> [To be done]:
Can you copy the stretch of the positioning-methods text below from "w.marginal <- seq(min(wind), max(wind), length.out" through "detach(environmental)", word for word?

> [Text extract]:
— Start —

When adding direct labels to a grouped plot, label placement can be specified using a Positioning Method (or a list of them), of the form function(d,...), where d is a data frame of the points to plot, with columns x y groups. The job of the Positioning Method(s) is to return the position of each direct label you want to plot as a data frame, with 1 row for each label. Thus normally a Positioning Method will return 1 row for each group. Several built-in Positioning Methods are discussed below, but you can also create your own, either from scratch or by using dl.indep and dl.trans.

Arguments

Examples

Run this code
# NOT RUN {
### contourplot Positioning Methods
for(p in list({
## Example from help(contourplot)
require(stats)
require(lattice)
attach(environmental)
ozo.m <- loess((ozone^(1/3)) ~ wind * temperature * radiation,
               parametric = c("radiation", "wind"), span = 1, degree = 2)
w.marginal <- seq(min(wind), max(wind), length.out = 50)
t.marginal <- seq(min(temperature), max(temperature), length.out = 50)
r.marginal <- seq(min(radiation), max(radiation), length.out = 4)
wtr.marginal <- list(wind = w.marginal, temperature = t.marginal,
                     radiation = r.marginal)
grid <- expand.grid(wtr.marginal)
grid[, "fit"] <- c(predict(ozo.m, grid))
detach(environmental)
library(ggplot2)
p <- ggplot(grid,aes(wind,temperature,z=fit))+
  stat_contour(aes(colour=..level..))+
  facet_wrap(~radiation)

},
{
## example from help(stat_contour)
library(reshape2)
volcano3d <- melt(volcano)
names(volcano3d) <- c("x", "y", "z")
library(ggplot2)
p <- ggplot(volcano3d, aes(x, y, z = z))+
  stat_contour(aes(colour = ..level..))
})){
  print(direct.label(p,"bottom.pieces"))
  print(direct.label(p,"top.pieces"))
}

### densityplot Positioning Methods
for(p in list({
data(Chem97,package="mlmRev")
library(lattice)
p <- densityplot(~gcsescore|gender,Chem97,
            groups=factor(score),layout=c(1,2),
            n=500,plot.points=FALSE)
},
{
library(reshape2)
iris2 <- melt(iris,id="Species")
library(lattice)

— End —

> [Data]:
— Start —

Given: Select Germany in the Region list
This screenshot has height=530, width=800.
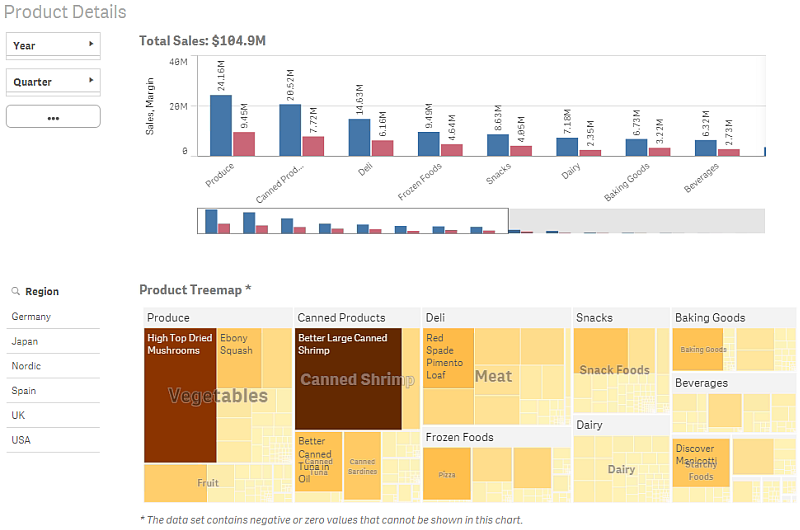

— End —

> [The reply]:
w.marginal <- seq(min(wind), max(wind), length.out = 50)
t.marginal <- seq(min(temperature), max(temperature), length.out = 50)
r.marginal <- seq(min(radiation), max(radiation), length.out = 4)
wtr.marginal <- list(wind = w.marginal, temperature = t.marginal,
                     radiation = r.marginal)
grid <- expand.grid(wtr.marginal)
grid[, "fit"] <- c(predict(ozo.m, grid))
detach(environmental)